Noch vor den Spielen im Februar stehen für die Männer zwei Rennwochenenden in Adelboden und Wengen auf dem Programm. Die Rennen im Berner Oberland sorgen für schlaflose Nächte beim FIS-Mann. Mit den aktuellen Massnahmen dürften zahlreiche Besucher am Chuenisbergli und Lauberhorn verweilen. «Ich zähle auf die Eigenverantwortung aller Athleten, Trainer und Serviceleute», so Waldner.

An eine Absage der Rennen glaubt er nicht. Er sagt aber auch: «Sollten wir bis Olympia im Februar heil durchkommen und dort wirklich alle weltbesten Athleten am Start haben, dann grenzt das an ein Wunder.»

Ein Super-G in Wengen?

Der Super-G in Bormio vom Donnerstag musste aufgrund des Wetters abgesagt werden. Viele Termine bleiben nicht mehr, um das Rennen nachzuholen. Dies, obwohl es für die Fahrer besonders im Hinblick auf die Olympiaquali ein wichtiger Aspekt wäre.
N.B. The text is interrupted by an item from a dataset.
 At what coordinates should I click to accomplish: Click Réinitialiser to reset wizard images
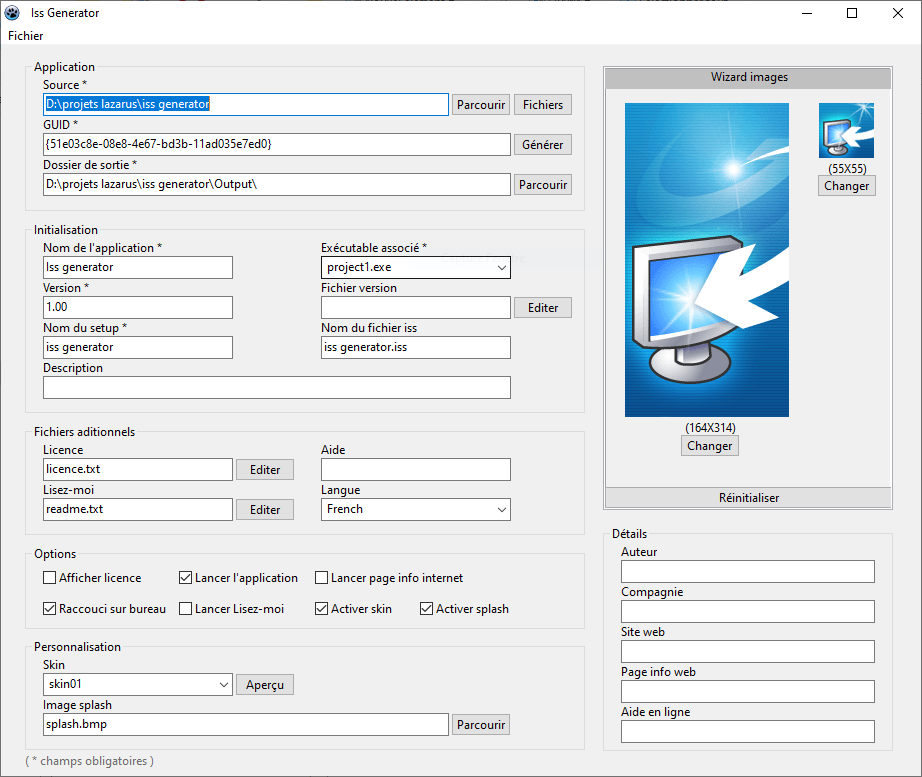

FIS-Renndirektor Markus Waldner schliesst nun einen Super-G in Wengen nicht aus. «Hoffentlich finden wir eine Lösung mit dem Veranstalter in Wengen und Swiss Ski», so Waldner. Normalerweise findet in Wengen kein Super-G statt. Es wäre allerdings auch keine Neuheit. Vor gut 26 Jahren wurde bereits einmal beim Lauberhorn-Weekend ein Super-G ausgetragen.